Music

Live Dinner Reunion, Robert Earl Keen (Dual­tone, November 18)
To celebrate the twentieth anniversary of his best-selling album No. 2 Live Dinner, Keen returned last year to Floore’s Country Store, in Helotes, for the most rousing overview to date of his career. On hand to help out were several of Keen’s closest musical friends, including Joe Ely and Lyle Lovett, as well as five thousand fans who showed up to sing along to every word.

Film

Rules Don’t Apply, directed by Warren Beatty (November 23)
Nearly two decades after Bulworth, his last outing as writer-director, Warren Beatty returns at the helm of an unconventional love story, in which he also stars as the Houston-raised industrialist Howard Hughes, viewed through the eyes of young employees played by Lily Collins (daughter of Alamo obsessive Phil) and Alden Ehrenreich (soon to play Han Solo in a Star Wars spin-off).

Books

Seeing Texas History, Victoria Ramirez (Bob Bullock Texas State History Museum, November 29)
Since 2001, the Bullock Museum has displayed hundreds of edifying artifacts.
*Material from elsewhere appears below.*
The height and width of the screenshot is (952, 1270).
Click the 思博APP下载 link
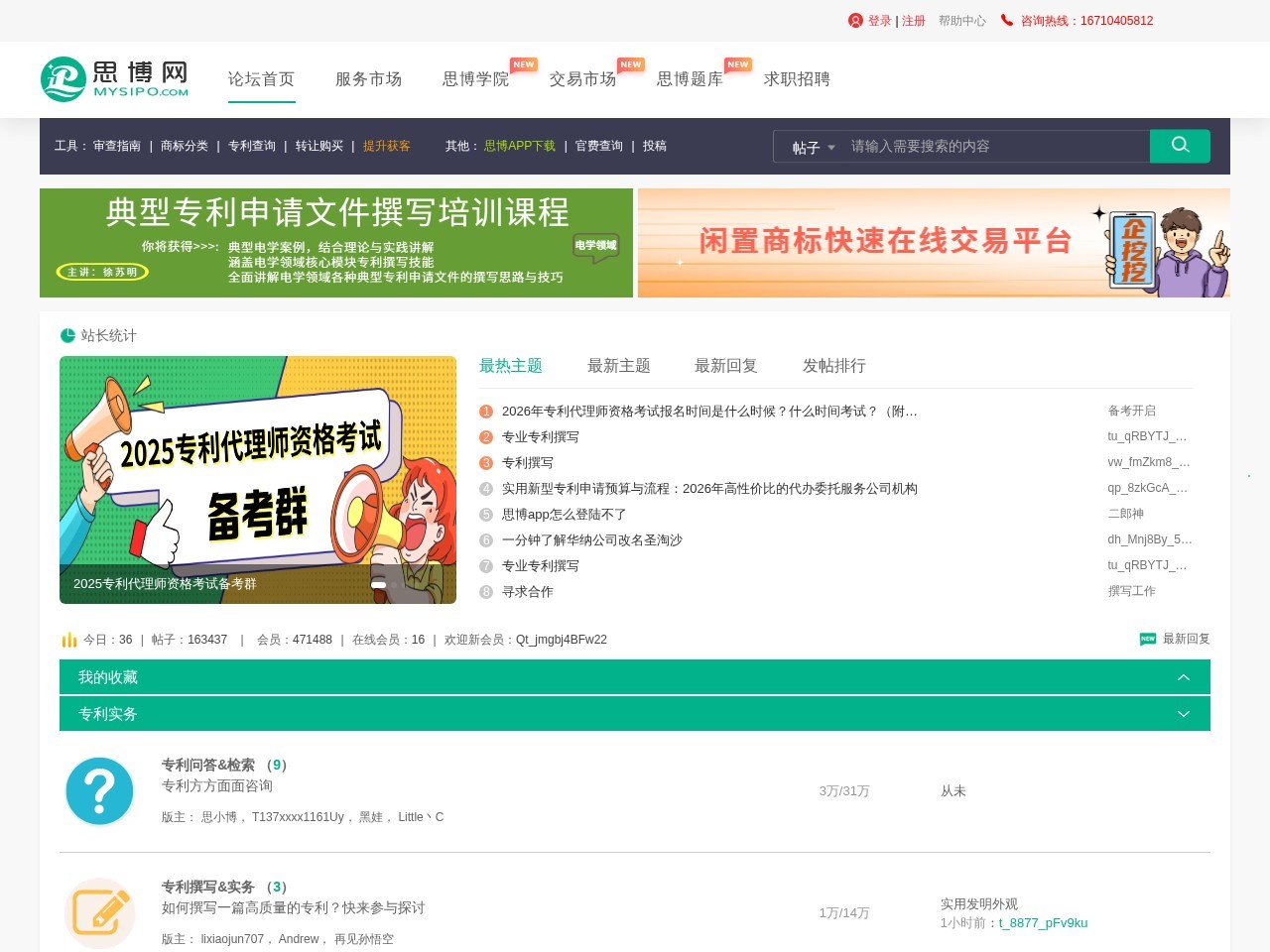519,146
This gorgeous volume highlights 81 of them, from a tool made from a rabbit’s jaw that might be three thousand years old to the robotic costume worn by a character in Robert Rodriguez’s 2005 film The Adventures of Sharkboy and Lavagirl.

Books

The Old and the Lost, Glenn Blake (John Hopkins University Press, November 29)
“How Far Are We From the Water?” reads the title of one of the short stories in this impressive collection, and the answer, as far as Blake’s oeuvre goes, is, never far at all. In these unsettling tales of Southeast Texas, water, in the form of bayous, rivers, hurricanes, and drowned battlefields, is as ubiquitous as air—and as unavoidable as fate.

Music

Wildhorse, Raelynn (Warner Music Nashville, December 2)
Four years after competing on The Voice, this 22-year-old Baytown native has recorded a country debut that’s surprisingly solemn; there’s little of the sass and swagger people are used to hearing on the radio right now. But her songwriting doesn’t lack an edge: the first single, “Love Triangle,” about being the kid stuck between divorced parents, is fraught with heartbreaking tension.

Film

Nocturnal Animals, directed by Tom Ford (December 9)
Texas-raised fashion mogul Tom Ford stunned many in 2009 by directing a movie: A Single Man, which earned actor Colin Firth an Oscar nomination. His much-buzzed-about second turn behind the camera, starring Amy Adams, Jake Gyllenhaal, and Michael Shannon, is a psychological thriller whose intertwined narratives have elicited comparisons to David Lynch and Alfred Hitchcock.